Benjamin Reichard

Fishman Haygood - Louisiana

Partner

201 St. Charles Avenue, Suite 4600
New Orleans, LA 70170

+1 504 586 5274

Litigation Star


Practice area:

Commercial
Environmental
Insurance
Securities


Benjamin Reichard enjoys a diverse practice, including international arbitration, securities arbitration, construction disputes, environmental law, and general commercial litigation. He heads the firm’s international arbitration practice. 


Ben’s international arbitration practice is centered in the area of investor-state arbitration. He is currently serving as lead counsel representing contractors, developers, financial consortiums, and individual investors in confidential arbitrations against sovereign nations arising out of multi-hundred-million-dollar large-scale construction, infrastructure, and industrial development projects, as well as disputes relating to government malfeasance and failure to protect individual investors’ interests. 

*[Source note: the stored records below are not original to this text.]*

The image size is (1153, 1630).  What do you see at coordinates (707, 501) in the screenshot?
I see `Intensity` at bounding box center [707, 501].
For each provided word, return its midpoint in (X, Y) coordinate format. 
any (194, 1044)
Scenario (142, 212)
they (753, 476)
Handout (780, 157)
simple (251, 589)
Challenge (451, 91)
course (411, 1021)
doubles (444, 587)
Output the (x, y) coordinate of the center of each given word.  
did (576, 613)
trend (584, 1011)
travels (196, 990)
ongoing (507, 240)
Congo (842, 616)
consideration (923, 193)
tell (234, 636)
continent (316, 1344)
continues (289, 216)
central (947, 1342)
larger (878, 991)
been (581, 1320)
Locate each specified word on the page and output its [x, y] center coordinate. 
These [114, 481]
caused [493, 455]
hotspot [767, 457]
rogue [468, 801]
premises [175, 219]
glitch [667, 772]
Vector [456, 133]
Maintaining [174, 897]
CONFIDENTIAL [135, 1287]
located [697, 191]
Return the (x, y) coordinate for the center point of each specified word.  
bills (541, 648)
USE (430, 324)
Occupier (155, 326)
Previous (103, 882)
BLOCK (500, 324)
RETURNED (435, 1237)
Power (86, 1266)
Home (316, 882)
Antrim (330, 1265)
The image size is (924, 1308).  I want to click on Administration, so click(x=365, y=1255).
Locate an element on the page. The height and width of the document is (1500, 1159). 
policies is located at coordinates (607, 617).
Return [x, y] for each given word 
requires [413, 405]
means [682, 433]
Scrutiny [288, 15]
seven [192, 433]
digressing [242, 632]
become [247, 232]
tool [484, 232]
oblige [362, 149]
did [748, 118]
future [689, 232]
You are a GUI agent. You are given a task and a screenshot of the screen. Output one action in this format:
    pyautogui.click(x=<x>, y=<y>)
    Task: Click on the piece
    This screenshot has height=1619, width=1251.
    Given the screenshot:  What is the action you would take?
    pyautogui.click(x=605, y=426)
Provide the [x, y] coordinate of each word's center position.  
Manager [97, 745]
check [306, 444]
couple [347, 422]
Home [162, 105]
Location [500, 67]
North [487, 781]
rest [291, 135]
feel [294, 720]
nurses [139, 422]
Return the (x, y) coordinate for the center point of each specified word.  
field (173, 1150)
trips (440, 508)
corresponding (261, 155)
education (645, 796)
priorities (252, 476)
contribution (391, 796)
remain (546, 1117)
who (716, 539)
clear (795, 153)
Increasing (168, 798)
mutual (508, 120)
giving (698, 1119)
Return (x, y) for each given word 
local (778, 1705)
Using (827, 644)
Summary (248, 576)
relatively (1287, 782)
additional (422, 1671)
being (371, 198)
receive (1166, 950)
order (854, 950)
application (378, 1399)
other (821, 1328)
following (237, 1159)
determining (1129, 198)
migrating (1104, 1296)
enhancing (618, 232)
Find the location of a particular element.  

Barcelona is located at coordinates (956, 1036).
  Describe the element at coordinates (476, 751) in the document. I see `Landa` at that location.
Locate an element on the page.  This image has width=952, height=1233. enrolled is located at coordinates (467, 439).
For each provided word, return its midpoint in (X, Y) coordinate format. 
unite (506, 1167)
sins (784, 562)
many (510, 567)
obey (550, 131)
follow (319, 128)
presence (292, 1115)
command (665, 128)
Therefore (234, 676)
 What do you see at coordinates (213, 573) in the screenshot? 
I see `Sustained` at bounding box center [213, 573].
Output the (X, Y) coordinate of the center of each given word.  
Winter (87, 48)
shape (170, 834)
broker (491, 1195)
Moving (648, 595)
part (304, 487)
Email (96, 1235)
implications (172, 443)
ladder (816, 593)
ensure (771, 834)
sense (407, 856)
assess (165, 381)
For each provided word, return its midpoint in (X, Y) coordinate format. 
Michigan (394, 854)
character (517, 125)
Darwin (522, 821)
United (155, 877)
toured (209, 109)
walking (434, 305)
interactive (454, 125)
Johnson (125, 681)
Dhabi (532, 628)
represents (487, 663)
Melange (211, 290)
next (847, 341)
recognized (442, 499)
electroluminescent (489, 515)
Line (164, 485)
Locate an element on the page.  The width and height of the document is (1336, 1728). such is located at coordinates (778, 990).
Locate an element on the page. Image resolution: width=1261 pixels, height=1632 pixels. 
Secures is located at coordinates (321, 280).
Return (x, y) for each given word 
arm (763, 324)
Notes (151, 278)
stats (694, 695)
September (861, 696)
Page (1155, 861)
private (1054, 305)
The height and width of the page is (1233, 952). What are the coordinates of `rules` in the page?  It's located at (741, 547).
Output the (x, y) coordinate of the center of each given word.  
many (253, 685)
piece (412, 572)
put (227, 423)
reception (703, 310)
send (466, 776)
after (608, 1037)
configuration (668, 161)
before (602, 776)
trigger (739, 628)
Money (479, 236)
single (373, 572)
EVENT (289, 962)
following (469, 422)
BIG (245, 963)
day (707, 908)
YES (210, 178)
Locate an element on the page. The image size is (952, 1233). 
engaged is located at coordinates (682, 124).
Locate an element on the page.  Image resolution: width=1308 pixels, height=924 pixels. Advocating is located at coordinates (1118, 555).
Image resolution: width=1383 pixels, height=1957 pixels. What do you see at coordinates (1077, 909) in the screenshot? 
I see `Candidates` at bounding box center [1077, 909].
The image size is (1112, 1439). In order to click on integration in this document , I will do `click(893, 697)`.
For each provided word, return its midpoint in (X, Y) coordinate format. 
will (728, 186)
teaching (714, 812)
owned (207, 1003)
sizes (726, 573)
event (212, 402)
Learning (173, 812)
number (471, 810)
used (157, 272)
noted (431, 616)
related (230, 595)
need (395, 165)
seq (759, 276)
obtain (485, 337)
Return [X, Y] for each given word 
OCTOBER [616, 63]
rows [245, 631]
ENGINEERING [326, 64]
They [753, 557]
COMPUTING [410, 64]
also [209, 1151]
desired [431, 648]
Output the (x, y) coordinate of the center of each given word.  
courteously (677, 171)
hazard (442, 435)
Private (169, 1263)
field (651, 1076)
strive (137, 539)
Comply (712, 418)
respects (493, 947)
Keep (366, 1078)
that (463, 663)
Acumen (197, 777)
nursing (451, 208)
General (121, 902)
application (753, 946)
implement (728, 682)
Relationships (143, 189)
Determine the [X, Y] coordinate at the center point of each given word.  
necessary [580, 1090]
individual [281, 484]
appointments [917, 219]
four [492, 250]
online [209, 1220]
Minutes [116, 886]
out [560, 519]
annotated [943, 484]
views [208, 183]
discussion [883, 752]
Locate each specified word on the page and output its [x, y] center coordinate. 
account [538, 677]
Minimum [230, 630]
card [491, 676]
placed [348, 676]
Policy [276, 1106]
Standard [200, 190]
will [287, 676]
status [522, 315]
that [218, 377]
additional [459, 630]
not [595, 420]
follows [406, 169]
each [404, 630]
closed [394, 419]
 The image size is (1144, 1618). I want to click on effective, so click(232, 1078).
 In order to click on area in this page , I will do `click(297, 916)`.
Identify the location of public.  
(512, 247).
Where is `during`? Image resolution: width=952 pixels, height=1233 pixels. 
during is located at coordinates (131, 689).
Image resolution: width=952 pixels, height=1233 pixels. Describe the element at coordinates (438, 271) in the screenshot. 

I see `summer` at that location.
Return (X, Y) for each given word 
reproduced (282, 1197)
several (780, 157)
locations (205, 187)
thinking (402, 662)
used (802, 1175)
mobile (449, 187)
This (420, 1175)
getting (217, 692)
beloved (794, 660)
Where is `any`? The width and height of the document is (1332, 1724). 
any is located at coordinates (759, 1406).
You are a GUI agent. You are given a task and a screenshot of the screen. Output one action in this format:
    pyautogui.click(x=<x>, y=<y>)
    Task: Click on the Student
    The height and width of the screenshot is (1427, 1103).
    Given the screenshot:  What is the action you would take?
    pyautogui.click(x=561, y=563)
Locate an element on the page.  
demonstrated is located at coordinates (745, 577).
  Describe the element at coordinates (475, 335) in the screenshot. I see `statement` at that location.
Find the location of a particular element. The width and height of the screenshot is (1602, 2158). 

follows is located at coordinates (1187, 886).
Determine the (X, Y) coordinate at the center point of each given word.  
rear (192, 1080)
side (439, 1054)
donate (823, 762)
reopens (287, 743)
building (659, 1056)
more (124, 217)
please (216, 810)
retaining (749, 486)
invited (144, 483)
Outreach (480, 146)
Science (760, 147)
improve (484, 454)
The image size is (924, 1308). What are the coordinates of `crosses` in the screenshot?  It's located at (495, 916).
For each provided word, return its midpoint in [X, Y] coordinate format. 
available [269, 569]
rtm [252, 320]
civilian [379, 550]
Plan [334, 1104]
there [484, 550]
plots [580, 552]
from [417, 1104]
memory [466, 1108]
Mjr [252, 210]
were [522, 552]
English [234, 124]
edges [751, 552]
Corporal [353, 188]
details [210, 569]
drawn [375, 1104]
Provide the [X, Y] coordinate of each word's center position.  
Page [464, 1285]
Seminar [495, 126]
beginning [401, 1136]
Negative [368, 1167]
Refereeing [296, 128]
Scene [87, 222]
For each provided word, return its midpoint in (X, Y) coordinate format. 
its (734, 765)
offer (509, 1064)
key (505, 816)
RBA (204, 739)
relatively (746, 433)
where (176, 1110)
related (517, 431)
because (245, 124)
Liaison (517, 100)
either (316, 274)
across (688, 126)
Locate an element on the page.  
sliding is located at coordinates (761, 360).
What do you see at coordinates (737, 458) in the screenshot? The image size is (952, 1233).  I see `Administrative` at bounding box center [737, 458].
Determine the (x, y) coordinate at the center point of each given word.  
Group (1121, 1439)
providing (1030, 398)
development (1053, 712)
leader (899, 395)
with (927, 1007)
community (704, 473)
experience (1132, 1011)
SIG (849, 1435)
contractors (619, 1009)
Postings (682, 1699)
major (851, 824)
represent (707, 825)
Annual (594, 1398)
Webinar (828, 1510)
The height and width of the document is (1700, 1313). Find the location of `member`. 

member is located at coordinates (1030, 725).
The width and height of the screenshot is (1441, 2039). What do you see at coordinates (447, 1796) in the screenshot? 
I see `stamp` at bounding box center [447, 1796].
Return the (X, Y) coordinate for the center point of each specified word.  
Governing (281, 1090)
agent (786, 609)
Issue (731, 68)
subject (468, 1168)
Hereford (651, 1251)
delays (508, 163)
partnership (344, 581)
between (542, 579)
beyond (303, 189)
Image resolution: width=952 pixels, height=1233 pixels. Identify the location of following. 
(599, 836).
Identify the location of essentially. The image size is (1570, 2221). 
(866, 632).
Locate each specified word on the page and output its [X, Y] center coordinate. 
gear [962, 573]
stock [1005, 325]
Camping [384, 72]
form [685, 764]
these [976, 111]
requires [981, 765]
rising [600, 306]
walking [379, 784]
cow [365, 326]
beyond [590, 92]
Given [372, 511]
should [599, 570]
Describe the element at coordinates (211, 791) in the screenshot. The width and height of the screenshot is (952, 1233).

Ben also was among the group of lead counsel for investors defrauded in R. Allen Stanford’s $7 billion Ponzi scheme. In their lawsuit, investors alleged that five banks aided and abetted or knowingly participated in the scheme. Settlements totaling $1.6 billion were reached with five bank defendants on the eve of trial. (Rotstain, et al. v. Trustmark National Bank, et al., Case No. 09-2384, United States District Court for the Northern District of Texas). He also has represented individual investors in state court for third-party liability claims arising out of Ponzi schemes. (P.K. Scheerle, et al. v. Omni Bancshares, Inc., et al., Case No. 667443, Civil District Court for the Parish of Orleans). 


Most recently, Ben is part of the Fishman Haygood team that filed a sweeping class action lawsuit on behalf of FTX customers in federal court in Miami, Fla. The most comprehensive filing to date, the lawsuit seeks to recover damages in the form of investment losses against the banks, venture capital firms, accounting firms, and law firm that allegedly aided and abetted FTX founder Samuel Bankman-Fried and his company in a scheme to defraud customers out of billions of dollars and crypto assets. 


In other arbitration matters, Ben has served as counsel for individual investors for their investment-related losses (Marquette, et al. v. Pershing, LLC, FINRA Matter No. 11- 0669). He has represented community banks and boutique hedge funds in disputes against larger financial conglomerates involving prime brokerage and accounting malpractice (Vault Global Opportunities, LP, et al. v. UBS Securities, LLC & UBS, AG, FINRA Matter No. 10-01886; Vault Global Opportunities, LP, et al. v. J.D. Clark & Co., et al., Case No. 650616, Supreme Court of the State of New York) as well as improper investment advice (Metropolitan Bank Group, Inc., et al. v. SunTrust Robinson Humphrey, et al., FINRA Matter No. 11-00237). Additionally, Ben has represented venture capital groups in energy-related disputes both in federal court and in arbitral forums (Peaker Energy Group, et al. v. Cargill, et al. USDC EDLA Case No. 14-2106; XTnrgy Louisiana, LLC v. Administrators of the Tulane Educational Fund, AAA Case No. 011500047173).